I thank those of you who read this blog. I do not post regularly, and it has never been my intention to gain a wide audience or payments for writing it. I prefer writing when it's good. When it's something that strikes me. For now my writing is centered on my book, but as you see today sometimes I need a break. Occasionally I need to write in a new format and feel more casual. So thank you for allowing me this outlet to put thoughts on paper and explore ideas. And, if you're curious about this book I'm writing, here is a prelude to give you a taste. It is historical fiction. I will stress fiction. I don't need crazy kinfolks pulling out their old ways on me. But much of it is of course history too. I will let you decide on which side each word falls.
It was all over the news that summer: records from the Great Heat Wave of 1936. Maybe it was a record worth recollecting; maybe it was a slow news day. Either way the news reporter sent to our local nursing home to get recounts on this heat wave 60 years later sent a chilling shock into our home. At first no one could blink for fear they would miss the story unraveling. I stared at my dad who held his breath as his grandfather was the first resident interviewed.
“Sir, do you remember the summer of 1936?”
Stone cold and not looking up from his afternoon dominoes, my great-grandfather gave a hard no.
Taking his cue that the old man either didn’t remember or didn’t care about the summer of 1936, the reporter went to the next table. There he found a few folks who enjoyed a reminiscent chat a little more than my grandma’s folks. At least when it came to 1936.

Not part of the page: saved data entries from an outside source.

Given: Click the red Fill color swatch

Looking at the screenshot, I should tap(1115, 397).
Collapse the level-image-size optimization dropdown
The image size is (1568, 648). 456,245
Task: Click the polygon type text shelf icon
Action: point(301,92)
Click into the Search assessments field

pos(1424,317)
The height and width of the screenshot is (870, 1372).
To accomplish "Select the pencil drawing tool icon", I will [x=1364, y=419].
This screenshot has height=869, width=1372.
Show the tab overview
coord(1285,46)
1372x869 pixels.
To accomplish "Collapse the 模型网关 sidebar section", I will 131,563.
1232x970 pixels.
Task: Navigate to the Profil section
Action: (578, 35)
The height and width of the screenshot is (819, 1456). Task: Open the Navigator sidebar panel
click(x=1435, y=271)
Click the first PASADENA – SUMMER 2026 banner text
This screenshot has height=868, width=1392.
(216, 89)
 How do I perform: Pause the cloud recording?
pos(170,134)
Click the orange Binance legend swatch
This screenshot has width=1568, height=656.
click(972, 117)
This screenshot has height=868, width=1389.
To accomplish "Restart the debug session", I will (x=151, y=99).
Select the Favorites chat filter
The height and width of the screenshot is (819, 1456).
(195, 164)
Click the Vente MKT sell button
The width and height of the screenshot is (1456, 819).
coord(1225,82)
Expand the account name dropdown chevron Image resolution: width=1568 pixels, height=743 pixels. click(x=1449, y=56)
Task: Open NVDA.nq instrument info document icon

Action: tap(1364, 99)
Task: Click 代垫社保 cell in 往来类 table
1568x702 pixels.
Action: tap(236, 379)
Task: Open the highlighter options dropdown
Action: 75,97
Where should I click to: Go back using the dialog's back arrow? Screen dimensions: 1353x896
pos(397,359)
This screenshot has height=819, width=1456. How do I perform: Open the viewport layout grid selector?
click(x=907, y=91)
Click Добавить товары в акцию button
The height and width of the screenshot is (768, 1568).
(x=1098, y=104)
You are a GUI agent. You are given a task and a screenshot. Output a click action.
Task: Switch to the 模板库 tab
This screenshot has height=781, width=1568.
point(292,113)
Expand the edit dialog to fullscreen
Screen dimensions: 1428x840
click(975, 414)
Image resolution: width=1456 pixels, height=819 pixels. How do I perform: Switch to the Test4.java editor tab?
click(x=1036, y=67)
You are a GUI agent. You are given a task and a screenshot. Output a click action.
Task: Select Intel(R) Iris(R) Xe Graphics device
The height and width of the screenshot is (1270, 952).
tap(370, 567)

Grandma was always telling stories of her kinfolks from the old days. But those kinds of things you just tell family. And probably family doesn’t really believe it anyhow. When she marched into our house that evening, that smirk meant both she had told us so and yet could we believe anyone else almost found out. We lived out in the country so we didn’t have neighbors within any sort of earshot, and it was probably for the best since she didn’t even make it to the door before she let in on everything she had told us forty-eleven times about 1936, “And that old man just sat there like he couldn’t even remember yesterday. Oh, he remembered that summer. He remembered. He could lose all his memories and half his toes and he’d still remember 1936.”